Geçtiğimiz birkaç yıl içinde küresel otomotiv sektörünün Orta ve Doğu Avrupa'ya doğru kaydığını görmek önemli. Özellikle elektrifikasyon trendine cevap olarak akü teknolojilerine yatırımlar yapıldı. Trend, büyük ölçüde yeni yerel OEM yatırımlarına ve onların elektriklendirme planlarına bağlı olarak şekillendi.

Öte yandan, son yirmi yıldır Türkiye’de yeni bir OEM yatırımı olmadı, dolayısıyla bu otomotiv ekosisteminin gelişmesini zorlaştırdı. Ancak Türkiye'nin, iç pazar büyüklüğü açısından Polonya, Çek Cumhuriyeti ve Ukrayna'yı geride bırakan öncelikli bir gelişmekte olan bölgesel pazarlardan biri olduğunu söylemeye gerek yok. Gerçek potansiyeli daha da yüksek fakat şu anda SCT bir engeldir.

Otomotiv sektörünün trendleri

Otomotiv sektörü her yıl hızla değişiyor. Çeşitli teknolojilerin ve sektörün otomotivle birleşmesi, pazarda çok sayıda fırsat yaratıyor.

Birinci Trend: Otomotiv Sektörünün Dijitalleştirilmesi: Dijitalleştirme ve bağlanabilirlik, otomotiv sektöründe veriden para kazanma gibi yeni gelir akışlarına olanak verecek olan büyük hacimli kullanım verilerini üretiyor. Tüm otomotiv ekosisteminin, çeşitli dijital teknolojilerin desteğiyle geleneksel süreçleri basitleştirerek bir dönüşüm geçirmesi bekleniyor.

İkinci Trend: Otomotiv Sektörünün Gelirlerini Artırma Amacı Güden Alt Servisler: Otomotiv gelirlerinin artmasını satış sonrası, finansal, mobilite ve platform yaklaşımıyla yürütülen bir sürüş hizmeti olan “veriden yararlanma” gibi alt hizmetler sağlayacaktır.

Üçüncü Trend: Yapay Zekâ, Veriden Para Kazanma ve Ses Tanıma OEM'leri: 2017'de OEM'ler, ortaklıklar, yatırımlar ve geliştirme faaliyetleri yoluyla teoriden kavramlaştırmaya geçiş yaparak yapay zekâ, veriden para kazanma ve ses tanıma ile büyük bir atılım gerçekleştirdi.

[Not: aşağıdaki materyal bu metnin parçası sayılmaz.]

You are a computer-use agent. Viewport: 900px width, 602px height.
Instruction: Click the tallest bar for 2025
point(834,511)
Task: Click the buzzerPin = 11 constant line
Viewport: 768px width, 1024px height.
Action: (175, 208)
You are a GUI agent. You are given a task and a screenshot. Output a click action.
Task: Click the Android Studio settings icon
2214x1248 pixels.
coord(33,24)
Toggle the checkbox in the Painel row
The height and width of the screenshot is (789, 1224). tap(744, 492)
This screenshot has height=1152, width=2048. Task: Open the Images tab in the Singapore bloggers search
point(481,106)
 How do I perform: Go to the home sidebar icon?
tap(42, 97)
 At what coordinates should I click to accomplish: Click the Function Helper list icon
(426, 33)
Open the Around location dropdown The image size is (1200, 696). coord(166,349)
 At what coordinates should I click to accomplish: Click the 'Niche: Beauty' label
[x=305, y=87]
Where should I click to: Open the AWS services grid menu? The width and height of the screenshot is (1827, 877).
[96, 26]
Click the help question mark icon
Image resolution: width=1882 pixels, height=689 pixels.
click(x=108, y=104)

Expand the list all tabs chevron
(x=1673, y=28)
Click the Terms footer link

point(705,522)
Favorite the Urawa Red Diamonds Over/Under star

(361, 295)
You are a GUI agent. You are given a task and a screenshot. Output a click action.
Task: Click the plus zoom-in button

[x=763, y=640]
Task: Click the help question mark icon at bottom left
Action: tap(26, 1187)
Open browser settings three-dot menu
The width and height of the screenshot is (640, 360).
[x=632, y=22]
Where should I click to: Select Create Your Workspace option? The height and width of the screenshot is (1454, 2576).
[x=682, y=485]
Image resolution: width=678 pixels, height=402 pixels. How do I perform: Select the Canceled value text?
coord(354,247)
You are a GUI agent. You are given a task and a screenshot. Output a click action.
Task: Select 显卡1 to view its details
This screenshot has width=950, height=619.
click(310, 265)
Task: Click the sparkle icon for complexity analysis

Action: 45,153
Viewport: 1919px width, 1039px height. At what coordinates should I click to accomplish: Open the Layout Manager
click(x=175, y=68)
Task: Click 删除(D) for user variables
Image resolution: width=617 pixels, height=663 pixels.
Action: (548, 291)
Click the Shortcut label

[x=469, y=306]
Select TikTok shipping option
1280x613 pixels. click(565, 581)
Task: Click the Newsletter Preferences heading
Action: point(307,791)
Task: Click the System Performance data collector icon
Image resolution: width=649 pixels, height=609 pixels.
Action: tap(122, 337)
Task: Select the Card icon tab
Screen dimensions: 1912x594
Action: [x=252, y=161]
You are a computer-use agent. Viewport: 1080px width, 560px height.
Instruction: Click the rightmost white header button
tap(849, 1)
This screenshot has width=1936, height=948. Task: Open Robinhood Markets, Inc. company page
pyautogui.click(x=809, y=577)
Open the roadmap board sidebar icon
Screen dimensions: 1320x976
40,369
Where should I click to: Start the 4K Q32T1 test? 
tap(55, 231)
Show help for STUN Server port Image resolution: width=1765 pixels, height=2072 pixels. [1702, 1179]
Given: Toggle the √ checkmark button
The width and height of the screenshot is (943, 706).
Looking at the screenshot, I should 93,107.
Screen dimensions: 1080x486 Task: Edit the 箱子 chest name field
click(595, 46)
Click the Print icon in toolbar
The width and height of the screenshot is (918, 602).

Dördüncü Trend: Otomotiv Verilerinden Para Kazanma: Belirli veri türlerini yakalayabilen tüm bağlantılı araçların, araç başına düşen yıllık ücret üzerinden paraya çevrilmesi durumunda, toplam fırsat 2 milyar dolara ulaşacaktır. Bu bakımdan, 50'den fazla otomotiv kullanım durumu mevcut, ancak bunların sadece yüzde 10 ile 15'lik bir kısmı para kazandırıyor.

Beşinci Trend: İmalat Yatırımlarıyla Elektrikli Araçlara Yönelme: OEM'ler, elektrikli araç üretme amacıyla şirket içi yetenekler geliştirmek için geriye dikey entegrasyona başlayacaktır. Elektrikli araçların akülerinin fiyatları sürekli düşmekte, bu da elektrikli araçları ekonomik hale getirmekte ve satışlarında artış yaratmaktadır.

Altıncı Trend: Gelecekte Karşımıza Çıkabilecek Mobilite İnisiyatifleri: Gelecekteki mobilite hizmetleri (MACE gibi) için düzenlemeler yapmak, dünyanın dört bir yanındaki önemli pazarlarda yatırımlar ve politika tartışmalarıyla başlıyor.

Yedinci Trend: Araçlarının Online Satışını Yapan Önemli OEM'ler: 2020'ye gelindiğinde pek çok OEM, yeni araçlarını satmak için ya kendi web sitelerini kullanacak ya da üçüncü taraflar ile ortaklık yaparak bunu gerçekleştirecek.

Sekizinci Trend: Otomotivde Blockchain Platformlarının Doğuşu: Araç paylaşımı ve tedarik zinciri lojistiği gibi mobilite çözümleri, blockchain teknolojisinin işlevsel alanlarıdır. Akıllı üretim, bağlantılı yaşam ve IoT gelecekteki kullanım durumları olacaktır.

Dokuzuncu Trend: Otomatik Taksilere Geçiş Süreci: Araç paylaşım şirketleri, otomatik taksi konusunda hızla gelişen yeniliklerdir. Waymo ve Lyft 2018'de sürücüsüz taksileri tanıtmayı planlarken, Uber pilot testler yapıyor.

Onuncu Trend: Kentsel Yaşama Uygun Araçlar Lüks Kategorisine Giriyor: Premium araç üreticileri, yaşam tarzını sportiflik ve lüksle birleştirerek yeni müşterileri (genç ve varlıklı bireyler) çekmek için çalışmalar yapıyor.